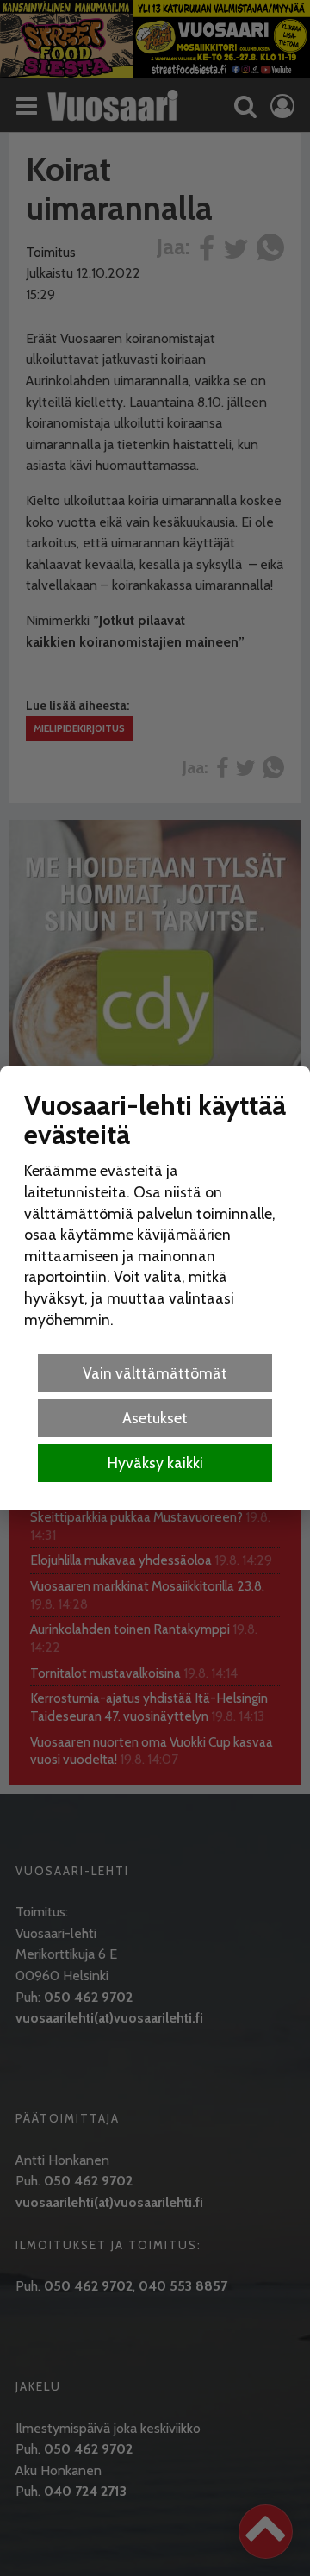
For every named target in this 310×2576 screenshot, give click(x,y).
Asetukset (155, 1418)
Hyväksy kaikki (155, 1463)
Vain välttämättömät (155, 1373)
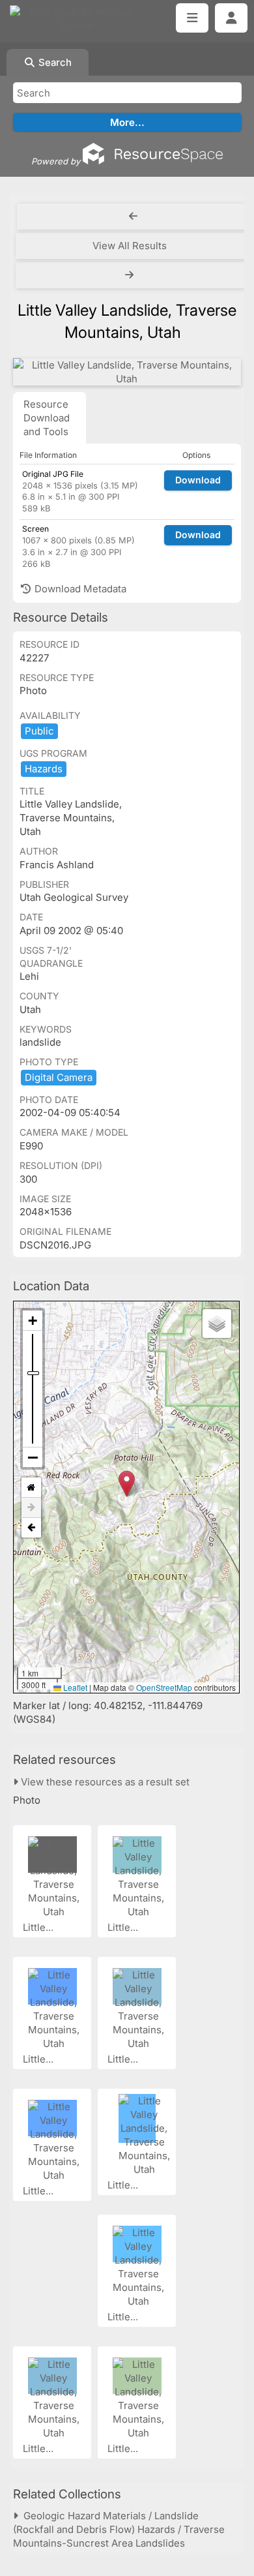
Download (198, 479)
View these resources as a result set (104, 1782)
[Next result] (131, 275)
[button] (127, 1483)
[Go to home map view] (31, 1487)
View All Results (129, 245)
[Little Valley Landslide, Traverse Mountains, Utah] (126, 372)
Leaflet (74, 1687)
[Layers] (217, 1323)
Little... (39, 1927)
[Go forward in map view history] (31, 1508)
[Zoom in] (32, 1321)
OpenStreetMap (164, 1687)
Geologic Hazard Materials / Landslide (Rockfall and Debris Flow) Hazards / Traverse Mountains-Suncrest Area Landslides (119, 2529)
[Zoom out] (32, 1457)
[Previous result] (133, 217)
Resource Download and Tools (46, 418)
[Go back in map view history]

_ _ _ _

From the line containing "[button] (127, 1483)" to the final line of the entries, print every line exactly and nothing else.

Solved problem:
[button] (127, 1483)
[Go to home map view] (31, 1487)
View All Results (129, 245)
[Little Valley Landslide, Traverse Mountains, Utah] (126, 372)
Leaflet (74, 1687)
[Layers] (217, 1323)
Little... (39, 1927)
[Go forward in map view history] (31, 1508)
[Zoom in] (32, 1321)
OpenStreetMap (164, 1687)
Geologic Hazard Materials / Landslide (Rockfall and Debris Flow) Hazards / Traverse Mountains-Suncrest Area Landslides (119, 2529)
[Zoom out] (32, 1457)
[Previous result] (133, 217)
Resource Download and Tools (46, 418)
[Go back in map view history]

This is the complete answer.